Вадим помотал головой, какой толк во всех этих мыслях, их может быть еще тысяча, и все равно ощущение, что разгоняешь туман лопатой.
– Ты знаешь, Жора, из мужиков мне на память приходит только один.
– Кто же?
– Знаешь, я перебрал всех ее одноклассников и ребят со двора…
– Я тоже перебрал, у меня тоже есть компьютер. Говори дело.
– Только Валерик. Валера Тихоненко. Он с первого момента вился рядом. Все время тянул одеяло на себя, а поболтать он умеет. И никогда не любил проигрывать, даже когда ему выигрыш был и не очень нужен.
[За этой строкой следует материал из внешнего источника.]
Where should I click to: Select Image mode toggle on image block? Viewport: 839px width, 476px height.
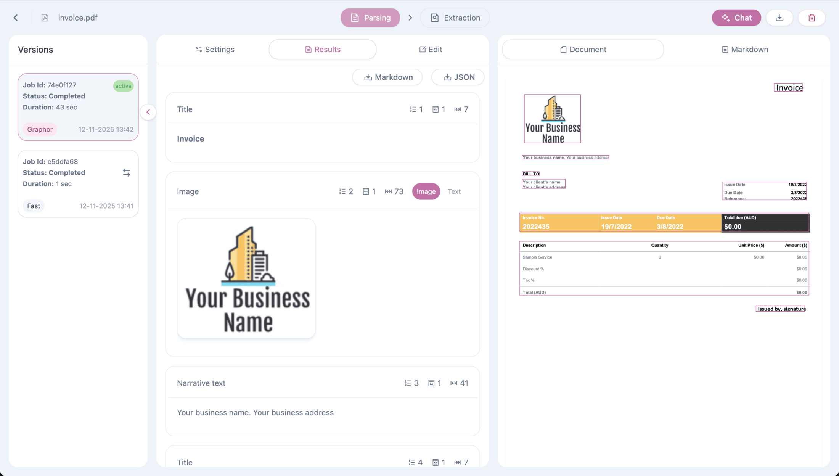tap(426, 191)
Жора подвигал широкой нижней челюстью.
– Я его видел?
– Да, да, на той самой вечеринке у Любы, когда все были, а потом ее отец стал всех выгонять.
– Скелет?!
– Он мой друг, он не умирал еще. Вернее, нет, – Вадим запнулся, вспомнив о сообщении джинна.
– Чего ты?
– Отбой. Мне сказали, что он как раз умер.
Жора внимательно на него посмотрел и подвигал бровью.
– Кто сказал?
– На работе.
Десантник подпрыгнул и громко хлопнул себя по ляжкам.
– Тут что-то есть.
– Не понимаю.
– Да и я пока не все понимаю, только опыт жизни в Новом Свете учит не слишком полагаться на все эти байки о смертях.
– Да?
– Наконец, усвой, смерть у нас здесь вообще состояние временное.
Вадим был вынужден мысленно признать справедливость этого замечания. Пора переставать думать по-старому. Смерть – это почти никогда не конец. Жора развивал в том же духе.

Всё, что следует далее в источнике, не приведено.